我感到周围的空气忽然变得稀薄,连呼吸都有些困难起来。

“我不知道。”我说,即便知道拉姆瑟斯不会看到,我还是微微摇了摇头,“大人的志向伟大,我如此卑微的一介凡人,可看不透。”

“我发觉……”拉姆瑟斯缓缓地吐出几个音节,每个音节都微微拖长了,让我心里一阵紧似一阵。

然而,等了会儿,拉姆瑟斯却好像卡壳的收音机一般,沉默了。

“大人?”等了会儿,我忍不住出声询问。沉默的气氛,在此时才更让我不自在。

“就是这个。”拉姆瑟斯忽然坐直了身体,异色双眸在甲板的灯光下闪着奇特的光亮。他慢慢逼近我,让我不由自主地随之后退。

“乌鲁丝拉总是故意要跟我拉开距离。”拉姆瑟斯说着,忽然停止了动作,带着了然的笑意,“不管是语言上的,还是行为上的。”

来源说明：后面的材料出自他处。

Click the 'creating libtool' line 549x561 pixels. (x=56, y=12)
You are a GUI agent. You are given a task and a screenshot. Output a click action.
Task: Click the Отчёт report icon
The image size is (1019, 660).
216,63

“夕梨那样直接的拒绝还好些,乌鲁丝拉这样,可真让我伤透了脑筋。”

我愣愣地听着对方的话,心里忽然有什么死灰复燃了。

那一次次被我刻意忽略,刻意压制的萌动。

我想起我被拉姆瑟斯从西台救出来后,西台沙漠中的安心;我想起被妇女拐卖团伙抓走,争斗半天却以为是无用功时拉姆瑟斯及时赶到的喜悦;我想起宴会上被人刁难,拉姆瑟斯强吻时我的呆滞;我想起被水盗抓走丢水里,冷得几乎失去知觉,被他温暖的怀抱拥着的恍惚;我想起我们一起掉落地下河,那段短暂却异常艰难的时光中的悸动;我想起我受命于王太后,每次要跟拉姆瑟斯作对时,我心里淌过的苦涩;我想起他本该在军队前方,却回到后方,将我从敌军环绕的困境中解决出来。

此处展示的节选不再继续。